15 Kasım Cumhuriyet Bayramı nedeniyle bir mesaj yayınlan Özersay, devlete ve cumhuriyete sahip çıkmanın önemine vurgu yaptı.
Özersay mesajında şu ifadeleri kullandı:
“Uzun yıllar bir kesim KKTC devletini Kıbrıs’ta bir çözüme engel olarak görüp kabullenmemeyi, devletin varlığını inkar etmeyi tercih ederken bir diğer kesim devleti kendi şahsi menfaatleri için kullanmayı, bayrağı da dahil devletin sembollerini istismar etmeyi tercih etti. ‘Devleti biz kurduk’ diyenler devletin kurumlarına sahip çıkmadıkları yetmezmiş gibi o kurumların itibarını sarsmak için adeta birbirleriyle yarışa girdiler. Bir diğer kesim ise kimliğimizin en belirgin özelliği olan kendi kendini yönetme temel ilkesini hiçe sayıp KKTC devletini geçici bir durak olarak görüp bir başka devletle birleşme, başkaları tarafından yönetilme kolaycılığına kapıldılar. ‘Çözüm olsun kurtulalım’; ‘Türkiye parayı göndersin kurtulalım’; ‘Avrupa Birliği’ne girelim kurtulalım’; ‘Türkiye’ye bağlanalım kurtulalım’ kolaycılığı, sorumluluk duygusundan uzak, toplumsal özgüveni zedeleyen yaklaşımlardı.
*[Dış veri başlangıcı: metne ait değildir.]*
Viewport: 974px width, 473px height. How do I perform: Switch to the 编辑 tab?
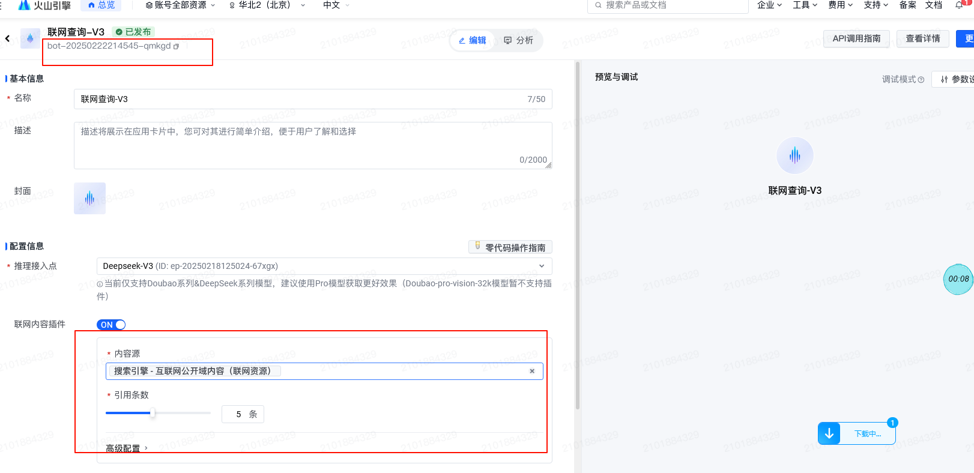coord(472,40)
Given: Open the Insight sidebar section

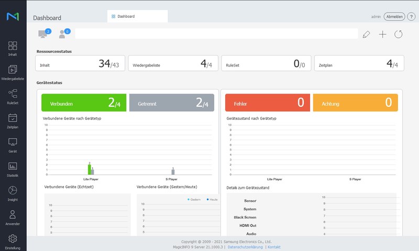Looking at the screenshot, I should pos(13,192).
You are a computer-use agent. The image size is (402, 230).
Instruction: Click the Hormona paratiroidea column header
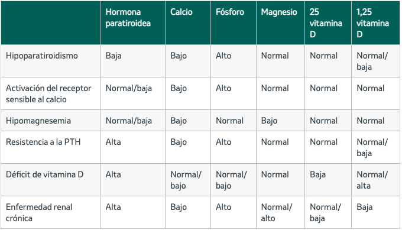tap(128, 17)
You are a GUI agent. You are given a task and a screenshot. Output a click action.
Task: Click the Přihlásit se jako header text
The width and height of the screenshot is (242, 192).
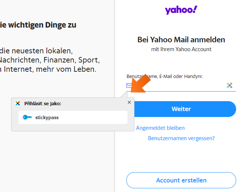click(43, 104)
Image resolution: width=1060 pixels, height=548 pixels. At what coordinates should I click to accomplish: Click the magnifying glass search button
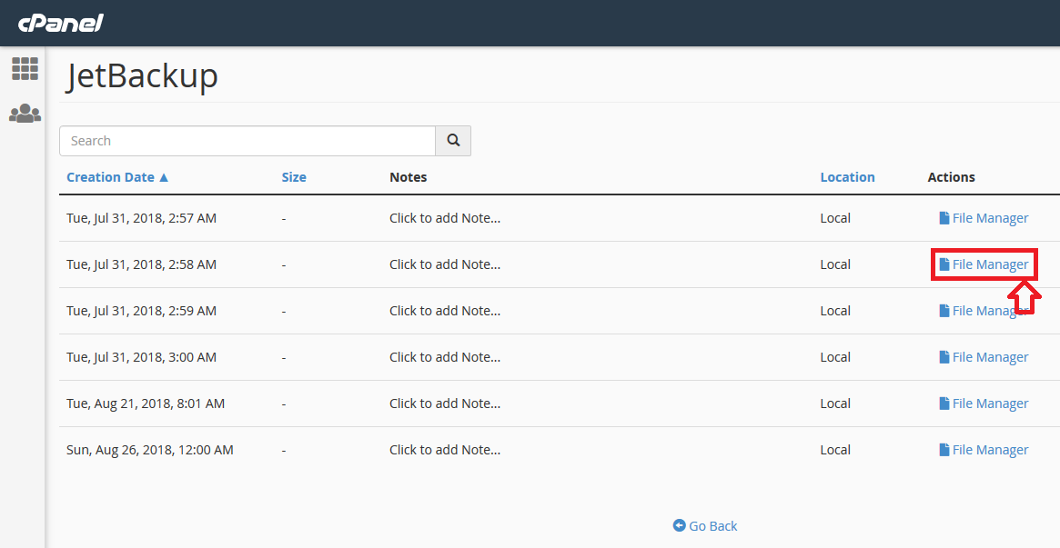tap(453, 141)
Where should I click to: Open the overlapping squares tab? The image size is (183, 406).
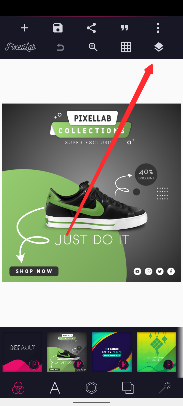click(x=128, y=388)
Özetle sebepleri ne isterse olsun KKTC devletine olması gerektiği kadar sahip çıkılmamış, ülkeyi kötü yönetenlerin tüm yanlışlarından yöneticiler ve hükümetler sorumlu tutulması gerekirken devletin kendisi günah keçisi yapılmış, devlet yaşanan tüm olumsuzlukların sorumlusu yapılmak istenmiştir. Oysa tüm eksikliklere ve imkansızlıklara rağmen Kıbrıs Türk halkının sığınabileceği, kendi kendini yöneterek toplumsal özgüvenini yeniden kazanabileceği yegane çatı bu devlettir. Dünyayı ve ülkemizi de vuran pandemi hepimize bir devlet sahibi olmanın önemini bir kez daha göstermiştir.
Devlete sahip çıkmak Kıbrıs’ta çözüme karşı çıkmak anlamına gelmediği gibi Türkiye ile karşılıklı saygıya dayalı bir ilişki kurulmasına da engel değildir. Devlete ve kurumlarına sahip çıkmak, kurumlarıyla birlikte devleti iyi yönetmek hem Türkiye ile olan ilişkilerimizde, hem Rum devletiyle olan ilişkilerimizde hem de dünya ile olan ilişkilerimizde bize saygınlık kazandıracak en önemli unsurdur.
Bir devlet sahibi olmak her halka nasip olmaz. Eğitimde, sağlıkta, ekonomide ve daha pek çok başka alanda dünya ile entegre olmuş, dünyadaki gelişmeleri yakından takip eden ama aynı zamanda temel ihtiyaçlar noktasında kendi kendine yeten ve kendi kendimizi yönetebileceğimiz bir devlet yaratmaya odaklanmalıyız. Bu açıdan elimizdeki en önemli değer KKTC devletidir, devletimiz ve kurumlarımızdır. Evet bir devlet yaratmak hiç kolay değildir ve bizim için de hiç kolay olmamıştır, ama bir devleti yaşatmak bir o kadar daha zordur. Bu nedenle sabırla bu topraklarda var olma mücadelemizi sürdürürken, büyük fedakarlıklarla kurulan devletimize ve kurumlarımıza sahip çıkmalı, bu devleti yaşatmalıyız. Tüm yanlışlara, eksikliklere ve imkansızlıklara rağmen devletimiz dünyada ve Kıbrıs’ta gelinen şartlar dikkate alındığında elimizdeki en değerli kazanımlardan biridir. Kurumlarımıza ve bizi temsil eden değerlere sahip çıkacağız. Kuzey Kıbrıs Türk Cumhuriyeti’nin 38. kuruluş yıldönümü kutlu olsun.”